I'm running a Django 1.8 project on a DigitalOcean VPS (512 MB RAM, 1 CPU, 20GB SSD). I have Nginx proxying traffic to gunicorn. Here is my gunicorn command (run via supervisor):
gunicorn my_web_app.wsgi:application --worker-class gevent --bind 127.0.0.1:8001 --timeout=1200
I noticed that when I upload a ~3-5 MB image to my web app, the gunicorn worker crashes with this error:
Jan 16 12:39:46 dev-1 kernel: [663264.917312] Out of memory: Kill process 31093 (gunicorn) score 589 or sacrifice child
Jan 16 12:39:46 dev-1 kernel: [663264.917416] Killed process 31093 (gunicorn) total-vm:560020kB, anon-rss:294888kB, file-rss:8kB
I monitored the output from top, which shows the memory usage steadily increasing:
Top output before I upload the image (baseline):
top - 13:19:45 up 7 days, 16:54, 2 users, load average: 0.00, 0.03, 0.05
Tasks: 96 total, 1 running, 95 sleeping, 0 stopped, 0 zombie
%Cpu(s): 0.4 us, 0.2 sy, 0.0 ni, 99.3 id, 0.0 wa, 0.0 hi, 0.0 si, 0.0 st
KiB Mem: 501780 total, 298384 used, 203396 free, 17112 buffers
KiB Swap: 0 total, 0 used, 0 free. 72048 cached Mem
PID USER PR NI VIRT RES SHR S %CPU %MEM TIME+ COMMAND
902 my_user 20 0 145336 32332 3900 S 0.0 6.4 0:01.00 gunicorn
About a minute into the upload (half way mark):
top - 13:22:00 up 7 days, 16:56, 2 users, load average: 0.05, 0.03, 0.05
Tasks: 98 total, 1 running, 97 sleeping, 0 stopped, 0 zombie
%Cpu(s): 0.4 us, 0.2 sy, 0.0 ni, 99.3 id, 0.0 wa, 0.0 hi, 0.0 si, 0.0 st
KiB Mem: 501780 total, 313976 used, 187804 free, 18100 buffers
KiB Swap: 0 total, 0 used, 0 free. 77196 cached Mem
PID USER PR NI VIRT RES SHR S %CPU %MEM TIME+ COMMAND
902 my_user 20 0 171492 40076 5352 S 0.0 8.0 0:01.33 gunicorn
Moments before gunicorn crashing:
top - 13:23:14 up 7 days, 16:57, 2 users, load average: 0.19, 0.07, 0.06
Tasks: 99 total, 3 running, 96 sleeping, 0 stopped, 0 zombie
%Cpu(s): 0.4 us, 0.2 sy, 0.0 ni, 99.3 id, 0.0 wa, 0.0 hi, 0.0 si, 0.0 st
KiB Mem: 501780 total, 341836 used, 159944 free, 18236 buffers
KiB Swap: 0 total, 0 used, 0 free. 90228 cached Mem
PID USER PR NI VIRT RES SHR S %CPU %MEM TIME+ COMMAND
902 my_user 20 0 239184 52492 5568 R 80.9 10.5 0:01.65 gunicorn
And finally, the moment of the crash:
top - 13:23:15 up 7 days, 16:57, 2 users, load average: 0.19, 0.07, 0.06
Tasks: 99 total, 4 running, 95 sleeping, 0 stopped, 0 zombie
%Cpu(s): 0.4 us, 0.2 sy, 0.0 ni, 99.3 id, 0.0 wa, 0.0 hi, 0.0 si, 0.0 st
KiB Mem: 501780 total, 495800 used, 5980 free, 176 buffers
KiB Swap: 0 total, 0 used, 0 free. 31564 cached Mem
PID USER PR NI VIRT RES SHR S %CPU %MEM TIME+ COMMAND
902 my_user 20 0 545520 284012 5264 R 80.1 56.6 0:02.74 gunicorn
What could be causing the gunicorn worker to be spiking in its memory usage of > 200MB, even though I'm only uploading a < 5MB file?

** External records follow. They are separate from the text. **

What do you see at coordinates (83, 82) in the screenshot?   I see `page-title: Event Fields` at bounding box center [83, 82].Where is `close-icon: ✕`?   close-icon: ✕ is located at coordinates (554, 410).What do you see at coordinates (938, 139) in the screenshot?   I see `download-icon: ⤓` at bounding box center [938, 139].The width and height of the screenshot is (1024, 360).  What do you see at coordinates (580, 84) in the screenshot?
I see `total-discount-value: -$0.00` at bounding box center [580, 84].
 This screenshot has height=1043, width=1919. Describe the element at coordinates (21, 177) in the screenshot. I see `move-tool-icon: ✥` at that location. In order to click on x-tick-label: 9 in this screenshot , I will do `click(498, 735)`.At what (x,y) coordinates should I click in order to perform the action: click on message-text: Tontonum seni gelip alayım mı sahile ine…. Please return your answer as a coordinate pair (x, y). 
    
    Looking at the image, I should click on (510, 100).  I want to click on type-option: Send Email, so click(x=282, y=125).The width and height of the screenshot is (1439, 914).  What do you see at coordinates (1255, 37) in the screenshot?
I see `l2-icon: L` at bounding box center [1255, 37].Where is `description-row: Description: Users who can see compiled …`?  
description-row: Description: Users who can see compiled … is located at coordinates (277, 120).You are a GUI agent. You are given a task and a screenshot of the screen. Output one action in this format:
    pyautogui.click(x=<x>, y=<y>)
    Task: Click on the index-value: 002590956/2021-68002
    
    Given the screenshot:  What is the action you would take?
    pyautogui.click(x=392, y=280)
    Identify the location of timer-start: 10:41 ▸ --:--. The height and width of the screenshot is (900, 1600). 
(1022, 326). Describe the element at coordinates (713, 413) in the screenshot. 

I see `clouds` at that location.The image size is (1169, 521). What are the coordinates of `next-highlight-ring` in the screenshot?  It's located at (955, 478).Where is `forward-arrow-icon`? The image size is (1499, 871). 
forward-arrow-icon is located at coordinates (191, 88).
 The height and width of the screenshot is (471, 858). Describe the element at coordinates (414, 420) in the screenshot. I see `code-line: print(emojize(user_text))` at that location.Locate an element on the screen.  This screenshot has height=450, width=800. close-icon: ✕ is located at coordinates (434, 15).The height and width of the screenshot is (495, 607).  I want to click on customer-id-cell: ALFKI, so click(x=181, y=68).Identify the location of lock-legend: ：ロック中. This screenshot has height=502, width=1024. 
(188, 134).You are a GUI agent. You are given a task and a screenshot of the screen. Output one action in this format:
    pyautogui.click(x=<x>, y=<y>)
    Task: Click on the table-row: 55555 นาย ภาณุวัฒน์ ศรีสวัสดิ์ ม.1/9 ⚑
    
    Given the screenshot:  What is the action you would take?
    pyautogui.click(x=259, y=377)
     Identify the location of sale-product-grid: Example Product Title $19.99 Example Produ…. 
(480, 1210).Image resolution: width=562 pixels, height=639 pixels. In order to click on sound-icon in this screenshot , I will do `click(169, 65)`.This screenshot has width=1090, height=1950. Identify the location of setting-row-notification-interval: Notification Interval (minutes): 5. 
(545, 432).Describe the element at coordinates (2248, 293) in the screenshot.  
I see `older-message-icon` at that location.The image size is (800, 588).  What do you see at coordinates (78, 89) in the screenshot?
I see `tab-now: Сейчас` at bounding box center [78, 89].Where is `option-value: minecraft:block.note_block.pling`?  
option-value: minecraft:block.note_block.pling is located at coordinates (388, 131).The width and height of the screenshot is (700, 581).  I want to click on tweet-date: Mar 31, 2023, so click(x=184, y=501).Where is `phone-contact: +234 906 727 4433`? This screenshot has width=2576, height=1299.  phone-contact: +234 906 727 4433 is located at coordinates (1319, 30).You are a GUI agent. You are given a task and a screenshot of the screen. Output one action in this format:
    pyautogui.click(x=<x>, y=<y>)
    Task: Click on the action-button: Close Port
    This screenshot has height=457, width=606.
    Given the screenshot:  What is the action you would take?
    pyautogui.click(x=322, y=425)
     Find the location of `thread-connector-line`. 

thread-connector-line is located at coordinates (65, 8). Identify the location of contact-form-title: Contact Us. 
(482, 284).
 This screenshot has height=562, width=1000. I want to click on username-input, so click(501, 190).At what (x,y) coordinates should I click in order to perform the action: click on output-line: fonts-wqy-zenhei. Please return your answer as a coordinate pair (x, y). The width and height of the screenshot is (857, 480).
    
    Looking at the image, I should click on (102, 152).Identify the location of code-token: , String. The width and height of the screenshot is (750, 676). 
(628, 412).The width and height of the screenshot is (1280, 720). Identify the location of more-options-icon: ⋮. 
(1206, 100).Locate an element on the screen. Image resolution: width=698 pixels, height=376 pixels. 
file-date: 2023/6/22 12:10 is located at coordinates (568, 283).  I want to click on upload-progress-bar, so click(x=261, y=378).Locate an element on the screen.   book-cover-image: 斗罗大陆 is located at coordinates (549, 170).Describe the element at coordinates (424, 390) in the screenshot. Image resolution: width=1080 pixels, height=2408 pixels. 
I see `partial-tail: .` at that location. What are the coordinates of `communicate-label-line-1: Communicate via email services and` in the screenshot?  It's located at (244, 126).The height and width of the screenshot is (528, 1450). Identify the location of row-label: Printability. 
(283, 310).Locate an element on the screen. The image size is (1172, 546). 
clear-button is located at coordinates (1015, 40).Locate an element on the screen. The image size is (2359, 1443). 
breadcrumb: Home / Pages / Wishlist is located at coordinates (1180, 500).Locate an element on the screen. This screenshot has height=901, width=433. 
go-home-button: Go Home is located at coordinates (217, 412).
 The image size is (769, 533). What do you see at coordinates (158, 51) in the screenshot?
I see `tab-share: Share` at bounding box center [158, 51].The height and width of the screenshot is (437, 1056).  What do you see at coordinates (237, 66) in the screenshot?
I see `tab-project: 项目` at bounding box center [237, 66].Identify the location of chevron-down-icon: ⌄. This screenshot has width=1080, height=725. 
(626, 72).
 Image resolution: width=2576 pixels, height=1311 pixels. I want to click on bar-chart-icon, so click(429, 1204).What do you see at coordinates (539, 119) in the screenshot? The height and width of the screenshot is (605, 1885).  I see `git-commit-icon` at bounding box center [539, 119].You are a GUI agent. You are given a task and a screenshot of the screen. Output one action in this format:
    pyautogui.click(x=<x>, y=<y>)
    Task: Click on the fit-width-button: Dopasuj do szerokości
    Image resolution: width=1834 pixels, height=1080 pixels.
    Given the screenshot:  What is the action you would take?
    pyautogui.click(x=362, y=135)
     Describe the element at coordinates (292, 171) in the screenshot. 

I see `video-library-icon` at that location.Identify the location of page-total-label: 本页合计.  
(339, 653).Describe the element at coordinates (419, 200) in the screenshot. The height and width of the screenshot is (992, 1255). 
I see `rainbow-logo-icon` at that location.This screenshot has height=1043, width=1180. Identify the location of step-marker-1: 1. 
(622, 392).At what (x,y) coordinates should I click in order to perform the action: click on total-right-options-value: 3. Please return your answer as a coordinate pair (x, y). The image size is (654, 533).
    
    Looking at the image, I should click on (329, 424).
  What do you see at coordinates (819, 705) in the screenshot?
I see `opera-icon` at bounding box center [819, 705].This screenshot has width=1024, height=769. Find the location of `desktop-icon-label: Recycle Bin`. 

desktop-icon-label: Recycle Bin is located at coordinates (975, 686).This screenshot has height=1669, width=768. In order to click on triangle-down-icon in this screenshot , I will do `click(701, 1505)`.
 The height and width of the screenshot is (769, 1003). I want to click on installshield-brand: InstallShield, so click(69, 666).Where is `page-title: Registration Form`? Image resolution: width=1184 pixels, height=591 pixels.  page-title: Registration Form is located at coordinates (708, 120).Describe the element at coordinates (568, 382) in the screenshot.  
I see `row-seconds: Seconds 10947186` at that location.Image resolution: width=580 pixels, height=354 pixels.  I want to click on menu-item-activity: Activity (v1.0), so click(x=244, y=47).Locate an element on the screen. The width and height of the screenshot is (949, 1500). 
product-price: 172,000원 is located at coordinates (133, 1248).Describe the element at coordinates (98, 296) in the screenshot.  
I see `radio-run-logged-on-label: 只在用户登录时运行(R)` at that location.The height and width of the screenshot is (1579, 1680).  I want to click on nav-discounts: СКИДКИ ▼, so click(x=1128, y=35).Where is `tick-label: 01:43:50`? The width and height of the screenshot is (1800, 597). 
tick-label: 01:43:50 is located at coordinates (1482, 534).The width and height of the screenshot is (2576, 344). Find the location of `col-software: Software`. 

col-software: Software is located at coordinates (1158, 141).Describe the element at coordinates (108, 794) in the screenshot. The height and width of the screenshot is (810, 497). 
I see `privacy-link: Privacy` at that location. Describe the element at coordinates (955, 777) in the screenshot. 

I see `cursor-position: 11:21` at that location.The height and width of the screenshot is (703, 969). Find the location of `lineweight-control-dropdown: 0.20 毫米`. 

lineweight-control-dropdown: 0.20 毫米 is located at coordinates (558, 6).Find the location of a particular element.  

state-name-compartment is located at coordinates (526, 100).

What is the Gunicorn server doing with the image once it receives it? I once an encountered a specific corrupt JPEG image that triggered a memory leak in (now old) version of ImageMagick which eventually crashed the servers.
You can test if the issue is Gunicorn vs your code by creating an CLI entry point into the same code that accepts the file as a command line argument. If you still get the memory leak loading the file from the CLI, the issue is with your application code.
If you don't get the memory leak in your CLI test, the issue is with your Gunicorn configuration.
Also, go ahead add some swap to the machine as a safety buffer. I would add 1 Gig. Instructions for adding swap on Digital Ocean. Just doing this may allow the task to finish and is good practice anyway.